Although having seen the price of crosspoint ICs (which have a much
better spec that uou'd need for this) I can see wanting to avoid one.
However...
The question related to the TRS-80 M1/3/4 keyboard. These keyboards are
memory mapped. I don't man that they are controled by memory mapped
ports. I maena that the keyboard appears to the CPU as being 256 bytes of
memory.
The keyboard column lines (say) are the 8 low-oeder CPU address lines,
fed through open collector buffers. The keyboard row lines go to a
3-state buffer and then to the CPU data bus. This 3-state buffer is
enabled by the system address decoder whenver an address in the 256 bytes
assigned othe keyboard is accessed.
The normal keyboard scan refrences addeesses xx01, xx02, xx04, xx08,
xx10, xx20, xx40 and xx80 in order, thus selecting one column at a time.
But you don't _have_ to do that. In particular you could look at one
column only (if say all you wanted to detect was the BREAK key). Or you
can look at other addresses to get the logical OR of the keys in those
columns. In partocular looking at address xxFF will indicate if any key
is pressed. These tricks might not be used by the ROM or standard OS
drivers, but they work on all m,achiens, and I know some applciation
software (games, etc) used them.
The keyboard column lines, being simply the low 8 address lines are
chaning all the time whether the machine is reading the keyboard or not.

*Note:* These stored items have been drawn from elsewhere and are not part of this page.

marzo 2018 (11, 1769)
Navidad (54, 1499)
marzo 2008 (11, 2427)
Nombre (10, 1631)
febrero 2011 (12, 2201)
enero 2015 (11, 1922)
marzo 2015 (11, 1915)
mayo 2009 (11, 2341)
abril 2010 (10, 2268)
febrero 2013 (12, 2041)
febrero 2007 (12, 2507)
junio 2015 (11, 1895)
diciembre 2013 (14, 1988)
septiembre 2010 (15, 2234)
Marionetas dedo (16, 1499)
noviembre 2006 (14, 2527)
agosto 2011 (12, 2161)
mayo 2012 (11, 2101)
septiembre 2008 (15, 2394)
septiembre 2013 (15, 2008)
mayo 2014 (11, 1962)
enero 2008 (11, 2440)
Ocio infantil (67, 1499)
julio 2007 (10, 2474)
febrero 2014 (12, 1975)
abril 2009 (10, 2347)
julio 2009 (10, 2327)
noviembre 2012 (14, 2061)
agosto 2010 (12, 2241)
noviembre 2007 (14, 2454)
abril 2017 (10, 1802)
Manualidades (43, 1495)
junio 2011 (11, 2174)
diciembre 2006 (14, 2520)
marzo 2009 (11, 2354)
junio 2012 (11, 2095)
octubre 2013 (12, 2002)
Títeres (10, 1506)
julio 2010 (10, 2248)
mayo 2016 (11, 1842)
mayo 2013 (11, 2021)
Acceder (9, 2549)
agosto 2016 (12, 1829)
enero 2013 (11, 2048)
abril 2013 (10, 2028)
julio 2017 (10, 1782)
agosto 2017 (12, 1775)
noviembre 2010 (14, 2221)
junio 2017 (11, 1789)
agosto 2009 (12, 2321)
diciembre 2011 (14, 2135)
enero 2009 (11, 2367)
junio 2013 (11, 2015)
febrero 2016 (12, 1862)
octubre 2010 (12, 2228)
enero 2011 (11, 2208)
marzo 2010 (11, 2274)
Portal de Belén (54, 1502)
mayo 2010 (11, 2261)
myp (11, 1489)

You get the low half of every memory, I/O and refresh address there.
So what your device has to do is to detect every change of the address
lines and present the apporpriate logical OR of the key states to the
inputs of the buffers. And you have to do that iwthin the read cycle time
of the Z80 processor (which could be clocking at 4MHz in an Model 4).
Yo do not have the keyboard read-enable signal available on the keyboard
connector (at least not in an M3 or M4) since the buffers are on the CPU
board. You might be able ot get it by solderign a wire ot the appropriate
pin on the CPU board, I am not sure if it's an avaialve signal on the
later 'gate array' machines, though.
So what you have to do is detect every change of the column lines 9which,
rememebr are CPU address lines) and output the appropraite pattern to the
inputs of hte 3 state buffers within, say, 500ns. While also decoding
PS/2 data from the keyboard, of course
But even if you have the enable signal, and if you've stored the effective
contents of all 256 possible keyboard laocations, you still have to get
the address, pick the right one of those 256 values and get it on the
3-state buffer inputs in 500ns. Again while decoding PS/2 data.

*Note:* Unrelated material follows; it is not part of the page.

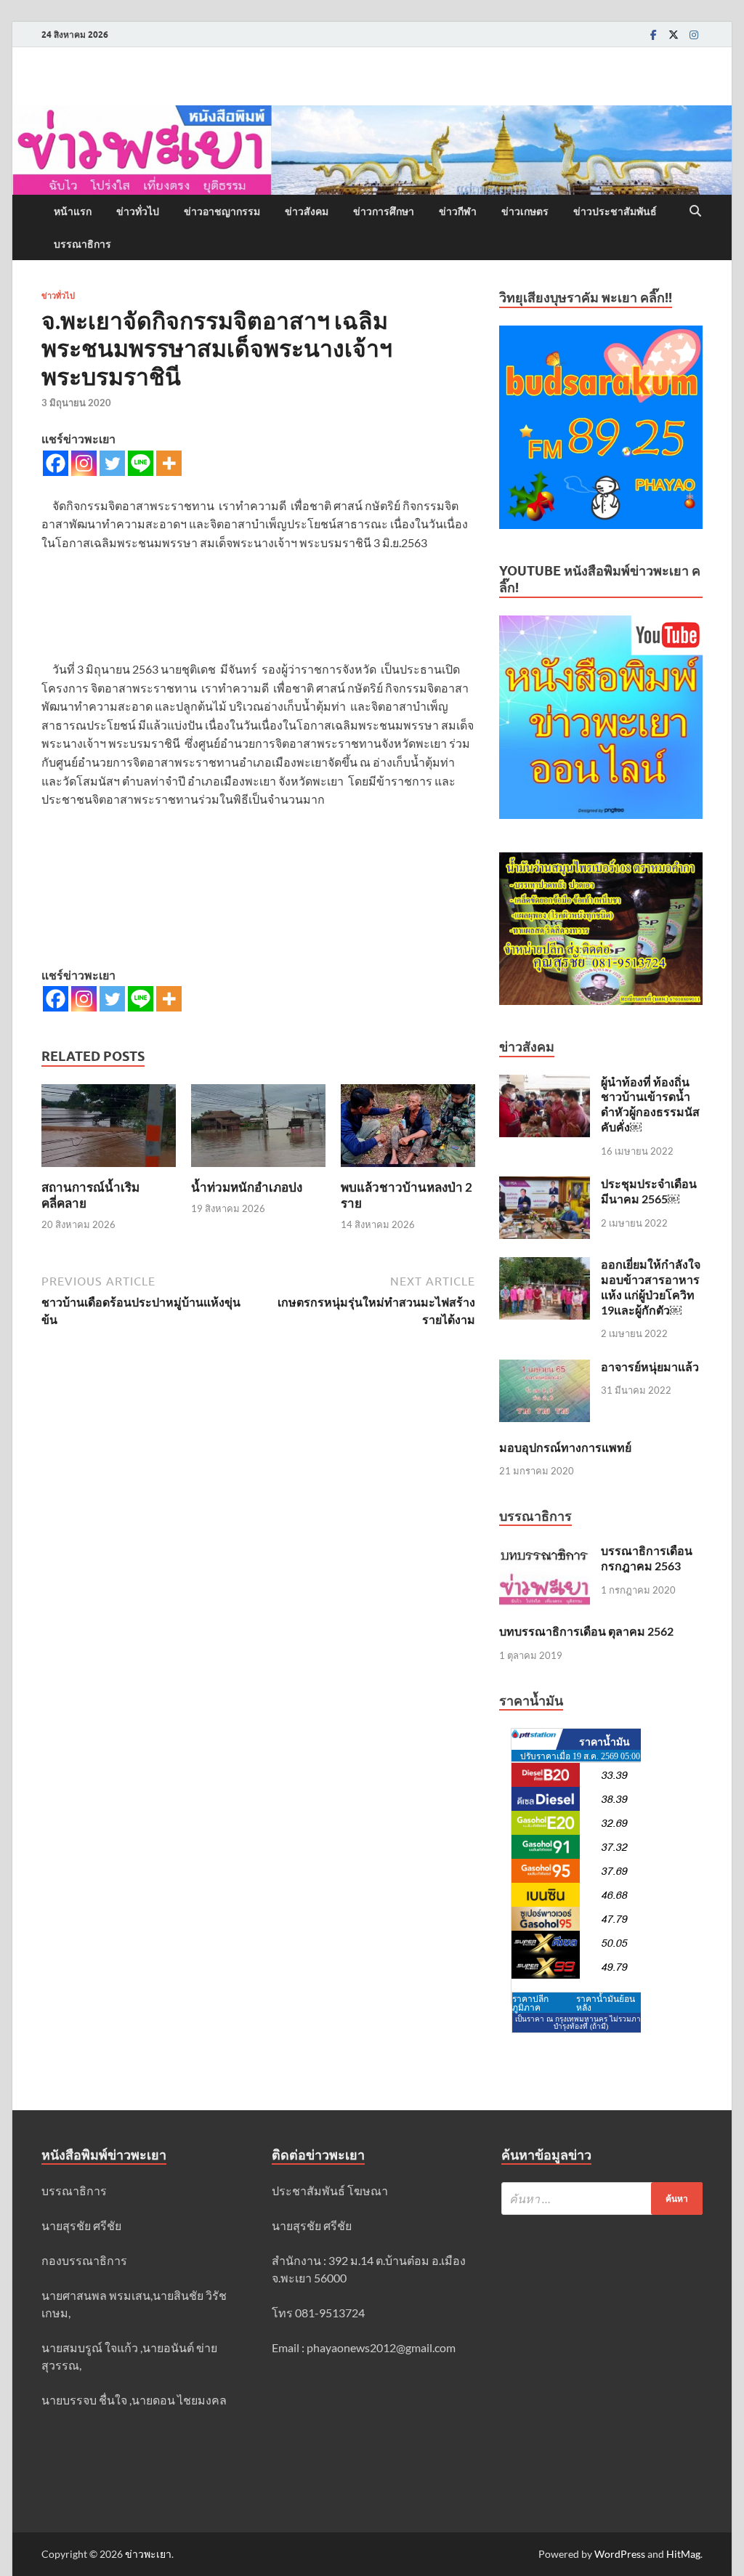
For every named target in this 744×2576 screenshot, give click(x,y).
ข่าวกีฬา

The first seems ot be a very tall order, the later just a tall order for
any $2 microcontroller...
Unfortunately, the TRS-80 depends on being able to close multiple
switchhes at the smae time (and not just obvious extras like the shfit
key), so the obvious hardware solution of a multiplxer + demutiplexer
(whichonly allows one effective keypress at a time) doesn't work.
The necessary logic to do it properly is quite simple, but not easy to
build in a few chips (nnless you use an FGPA or similar :-().